§ **REQUIRED ACTION**
Copy verbatim the block of lines in the entries below whose first line contains "The width and height of the screenshot is (681, 552)." and whose last line contains "Task: Switch to the H1 timeframe". Leave out all other lines.

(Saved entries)
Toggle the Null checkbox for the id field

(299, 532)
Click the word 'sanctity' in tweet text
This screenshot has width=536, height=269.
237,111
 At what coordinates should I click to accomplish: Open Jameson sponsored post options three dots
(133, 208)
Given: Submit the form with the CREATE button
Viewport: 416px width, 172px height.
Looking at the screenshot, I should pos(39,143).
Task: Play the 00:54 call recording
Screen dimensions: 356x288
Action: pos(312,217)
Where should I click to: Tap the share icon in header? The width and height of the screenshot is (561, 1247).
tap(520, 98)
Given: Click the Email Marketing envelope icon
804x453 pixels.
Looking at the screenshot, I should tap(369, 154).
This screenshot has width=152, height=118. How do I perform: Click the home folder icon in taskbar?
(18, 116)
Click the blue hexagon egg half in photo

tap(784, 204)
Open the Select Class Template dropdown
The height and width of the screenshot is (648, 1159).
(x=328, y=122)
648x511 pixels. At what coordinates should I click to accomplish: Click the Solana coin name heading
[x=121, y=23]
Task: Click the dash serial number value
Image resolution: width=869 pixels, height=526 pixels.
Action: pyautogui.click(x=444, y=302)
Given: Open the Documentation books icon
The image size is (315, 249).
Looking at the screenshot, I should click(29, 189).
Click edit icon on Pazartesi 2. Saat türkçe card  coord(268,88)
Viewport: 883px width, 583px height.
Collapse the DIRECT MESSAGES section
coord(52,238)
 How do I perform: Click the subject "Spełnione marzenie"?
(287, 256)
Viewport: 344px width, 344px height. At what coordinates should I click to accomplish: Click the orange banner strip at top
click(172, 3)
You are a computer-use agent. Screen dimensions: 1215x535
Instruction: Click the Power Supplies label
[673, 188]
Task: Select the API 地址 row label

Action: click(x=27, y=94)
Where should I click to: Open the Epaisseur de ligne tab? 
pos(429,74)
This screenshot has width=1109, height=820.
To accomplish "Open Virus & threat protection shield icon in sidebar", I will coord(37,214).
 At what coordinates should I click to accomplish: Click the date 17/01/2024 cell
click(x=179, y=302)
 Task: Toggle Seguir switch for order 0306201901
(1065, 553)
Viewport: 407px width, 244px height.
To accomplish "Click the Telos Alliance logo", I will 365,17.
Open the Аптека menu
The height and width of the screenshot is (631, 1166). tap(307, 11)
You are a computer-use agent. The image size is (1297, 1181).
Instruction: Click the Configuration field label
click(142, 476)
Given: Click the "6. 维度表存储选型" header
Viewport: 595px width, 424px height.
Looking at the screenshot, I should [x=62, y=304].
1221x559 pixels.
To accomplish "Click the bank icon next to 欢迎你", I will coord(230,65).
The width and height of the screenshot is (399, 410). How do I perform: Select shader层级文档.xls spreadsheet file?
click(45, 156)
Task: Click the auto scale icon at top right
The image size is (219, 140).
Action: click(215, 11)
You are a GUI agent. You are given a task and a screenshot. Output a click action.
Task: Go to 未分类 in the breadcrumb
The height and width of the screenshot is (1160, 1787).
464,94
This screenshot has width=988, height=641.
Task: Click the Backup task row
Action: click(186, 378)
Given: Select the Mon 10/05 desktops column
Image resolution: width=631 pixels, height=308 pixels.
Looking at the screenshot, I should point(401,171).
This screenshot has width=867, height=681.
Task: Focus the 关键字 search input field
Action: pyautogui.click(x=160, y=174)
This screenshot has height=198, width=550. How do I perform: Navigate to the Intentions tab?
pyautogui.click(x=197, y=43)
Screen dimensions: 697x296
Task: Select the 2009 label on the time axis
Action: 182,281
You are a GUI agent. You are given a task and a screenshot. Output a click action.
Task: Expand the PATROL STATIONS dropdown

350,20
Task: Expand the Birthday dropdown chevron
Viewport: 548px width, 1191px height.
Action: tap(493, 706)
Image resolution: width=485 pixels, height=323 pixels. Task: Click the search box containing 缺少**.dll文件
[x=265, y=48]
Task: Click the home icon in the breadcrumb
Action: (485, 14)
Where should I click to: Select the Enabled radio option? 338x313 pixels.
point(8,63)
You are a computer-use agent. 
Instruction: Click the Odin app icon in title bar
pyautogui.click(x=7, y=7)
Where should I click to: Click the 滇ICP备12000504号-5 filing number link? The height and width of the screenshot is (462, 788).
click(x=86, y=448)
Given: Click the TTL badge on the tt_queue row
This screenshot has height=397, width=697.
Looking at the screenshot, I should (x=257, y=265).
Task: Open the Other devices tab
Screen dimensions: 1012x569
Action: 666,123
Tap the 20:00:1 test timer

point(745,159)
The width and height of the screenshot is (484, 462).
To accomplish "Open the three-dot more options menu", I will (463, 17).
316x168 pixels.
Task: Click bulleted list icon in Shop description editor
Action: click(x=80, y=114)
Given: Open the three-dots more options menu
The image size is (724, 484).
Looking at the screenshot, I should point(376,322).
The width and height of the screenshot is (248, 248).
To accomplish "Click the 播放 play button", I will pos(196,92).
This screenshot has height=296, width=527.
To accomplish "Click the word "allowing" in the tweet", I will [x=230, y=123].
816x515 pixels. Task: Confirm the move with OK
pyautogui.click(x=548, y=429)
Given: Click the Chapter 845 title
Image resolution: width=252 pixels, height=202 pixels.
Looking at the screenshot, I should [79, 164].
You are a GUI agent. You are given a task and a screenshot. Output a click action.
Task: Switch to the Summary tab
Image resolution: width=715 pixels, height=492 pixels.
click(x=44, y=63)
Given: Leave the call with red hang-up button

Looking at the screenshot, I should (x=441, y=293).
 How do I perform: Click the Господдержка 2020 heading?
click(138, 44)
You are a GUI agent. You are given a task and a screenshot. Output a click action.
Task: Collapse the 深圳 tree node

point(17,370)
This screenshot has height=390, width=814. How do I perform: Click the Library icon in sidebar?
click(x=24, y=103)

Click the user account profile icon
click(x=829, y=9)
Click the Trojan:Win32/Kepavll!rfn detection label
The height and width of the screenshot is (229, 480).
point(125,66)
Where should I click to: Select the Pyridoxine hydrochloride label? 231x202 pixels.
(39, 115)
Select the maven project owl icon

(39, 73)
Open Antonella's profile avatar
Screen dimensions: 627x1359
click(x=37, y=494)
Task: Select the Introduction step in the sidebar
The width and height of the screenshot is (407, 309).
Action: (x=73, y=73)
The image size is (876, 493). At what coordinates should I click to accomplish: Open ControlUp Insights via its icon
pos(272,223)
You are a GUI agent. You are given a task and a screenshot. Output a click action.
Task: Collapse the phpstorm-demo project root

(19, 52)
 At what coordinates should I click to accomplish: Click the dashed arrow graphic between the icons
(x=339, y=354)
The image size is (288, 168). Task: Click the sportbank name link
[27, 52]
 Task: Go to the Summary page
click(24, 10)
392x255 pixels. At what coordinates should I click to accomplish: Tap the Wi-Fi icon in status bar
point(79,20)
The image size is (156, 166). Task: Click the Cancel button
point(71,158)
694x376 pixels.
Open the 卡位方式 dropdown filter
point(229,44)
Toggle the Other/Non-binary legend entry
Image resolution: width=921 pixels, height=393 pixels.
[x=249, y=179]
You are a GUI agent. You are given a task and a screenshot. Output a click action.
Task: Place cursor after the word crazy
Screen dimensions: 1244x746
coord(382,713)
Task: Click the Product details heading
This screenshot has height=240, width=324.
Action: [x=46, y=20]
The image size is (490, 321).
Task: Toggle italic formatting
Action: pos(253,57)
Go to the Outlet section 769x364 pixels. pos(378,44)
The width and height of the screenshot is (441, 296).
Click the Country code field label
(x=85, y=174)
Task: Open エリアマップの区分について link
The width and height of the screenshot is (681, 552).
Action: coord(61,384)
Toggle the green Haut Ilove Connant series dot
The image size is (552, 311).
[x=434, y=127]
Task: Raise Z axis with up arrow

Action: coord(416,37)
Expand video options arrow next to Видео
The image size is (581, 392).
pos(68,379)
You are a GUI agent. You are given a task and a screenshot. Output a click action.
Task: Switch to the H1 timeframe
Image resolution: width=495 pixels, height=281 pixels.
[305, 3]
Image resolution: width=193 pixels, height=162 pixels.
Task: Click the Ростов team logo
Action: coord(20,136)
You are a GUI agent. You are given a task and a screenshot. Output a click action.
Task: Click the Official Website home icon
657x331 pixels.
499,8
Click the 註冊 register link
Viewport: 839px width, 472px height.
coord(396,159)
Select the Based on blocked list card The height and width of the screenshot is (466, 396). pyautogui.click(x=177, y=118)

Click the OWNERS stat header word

§ **EXPECTED ANSWER**
The width and height of the screenshot is (681, 552).
Action: coord(61,384)
Toggle the green Haut Ilove Connant series dot
The image size is (552, 311).
[x=434, y=127]
Task: Raise Z axis with up arrow

Action: coord(416,37)
Expand video options arrow next to Видео
The image size is (581, 392).
pos(68,379)
You are a GUI agent. You are given a task and a screenshot. Output a click action.
Task: Switch to the H1 timeframe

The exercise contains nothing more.